I’m not saying that your family is right about your partner. It is possible that they are very much off base. But I think when selecting something as significant as a future life partner that it would be worth your while to seriously consider their opinion before moving into such a serious commitment.
Let’s say you have honestly considered their concerns about your partner, and still feel that they are off base. In that case, I would encourage you to think about your dynamic with your family. I understand you feel that you have to make a choice between him and them, but it is possible that they may not see it that way. They might disapprove, but still want to have you (and even him) in their lives. It is hard to say because each family and each relationship is different, but there may be room to negotiate.

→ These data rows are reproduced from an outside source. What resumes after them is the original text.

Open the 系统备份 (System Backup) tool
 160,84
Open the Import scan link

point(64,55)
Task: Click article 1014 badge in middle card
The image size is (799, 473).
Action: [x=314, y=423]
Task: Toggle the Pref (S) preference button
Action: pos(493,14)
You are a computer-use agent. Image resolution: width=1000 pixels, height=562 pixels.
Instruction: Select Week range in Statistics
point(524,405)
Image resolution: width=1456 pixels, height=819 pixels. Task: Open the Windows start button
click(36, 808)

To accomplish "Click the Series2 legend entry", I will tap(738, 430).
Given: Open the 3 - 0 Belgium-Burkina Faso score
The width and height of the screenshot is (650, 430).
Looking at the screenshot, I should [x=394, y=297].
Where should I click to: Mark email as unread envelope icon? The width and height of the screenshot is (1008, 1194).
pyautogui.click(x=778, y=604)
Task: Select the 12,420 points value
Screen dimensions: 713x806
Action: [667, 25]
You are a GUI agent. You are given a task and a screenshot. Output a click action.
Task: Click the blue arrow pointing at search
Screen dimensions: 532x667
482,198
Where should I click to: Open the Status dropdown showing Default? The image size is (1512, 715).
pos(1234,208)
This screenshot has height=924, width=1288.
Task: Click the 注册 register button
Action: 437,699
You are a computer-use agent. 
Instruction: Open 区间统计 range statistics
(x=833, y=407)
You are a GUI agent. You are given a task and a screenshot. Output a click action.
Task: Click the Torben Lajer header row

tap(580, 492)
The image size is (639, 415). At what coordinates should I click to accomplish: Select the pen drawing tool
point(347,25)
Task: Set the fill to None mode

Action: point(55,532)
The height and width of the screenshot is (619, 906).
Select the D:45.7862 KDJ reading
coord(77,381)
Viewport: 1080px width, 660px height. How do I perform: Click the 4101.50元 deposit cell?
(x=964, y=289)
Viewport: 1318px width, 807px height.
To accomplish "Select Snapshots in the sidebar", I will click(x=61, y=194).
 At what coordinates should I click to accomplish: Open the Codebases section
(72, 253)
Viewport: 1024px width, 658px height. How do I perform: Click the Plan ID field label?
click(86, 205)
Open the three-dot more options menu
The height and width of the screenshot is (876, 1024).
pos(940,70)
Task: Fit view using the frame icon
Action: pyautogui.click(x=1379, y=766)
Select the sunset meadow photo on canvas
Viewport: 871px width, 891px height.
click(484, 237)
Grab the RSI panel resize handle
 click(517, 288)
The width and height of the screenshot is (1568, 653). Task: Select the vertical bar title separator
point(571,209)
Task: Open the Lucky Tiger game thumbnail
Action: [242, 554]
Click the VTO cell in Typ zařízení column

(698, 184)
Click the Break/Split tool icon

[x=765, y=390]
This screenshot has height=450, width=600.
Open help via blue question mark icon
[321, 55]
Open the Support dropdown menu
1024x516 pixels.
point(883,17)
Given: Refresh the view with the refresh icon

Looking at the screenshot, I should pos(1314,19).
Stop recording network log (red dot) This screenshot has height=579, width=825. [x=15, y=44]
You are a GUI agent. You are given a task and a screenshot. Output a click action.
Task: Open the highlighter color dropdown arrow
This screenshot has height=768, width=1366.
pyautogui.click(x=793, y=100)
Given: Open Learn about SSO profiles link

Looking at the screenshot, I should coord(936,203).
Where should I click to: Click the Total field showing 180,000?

At the end of the day, it is your life and you get to do decide how you want to live it. But that also means that you get to live with the consequences of the choices that you make, and consequences can have a big impact.
I know that you did not me ask this question, but as your surrogate grandmother, I wanted to also mention that it is perfectly okay if you do have some reservations about your partner. You can love him and also feel that it is not right for you two to get married right now, or ever. You are entirely within your rights to ask for more time to make your decision, to make sure you are making the right one.
Looking back on my nearly 97 years of living, I can tell you that it is incredibly difficult to to break free from expectations, our own and those of other people. It is worth fighting through the discomfort to live the life that you know you should be living. The best way I know to be able to do that is to create judgment free zones in your life where you can start to figure this out. It may seem like there is a rush and that you have to make a decision today, but this is the rest of your life we are talking about. You have every right to proceed cautiously.
Good luck to you, my dear. I’m wishing you every happiness.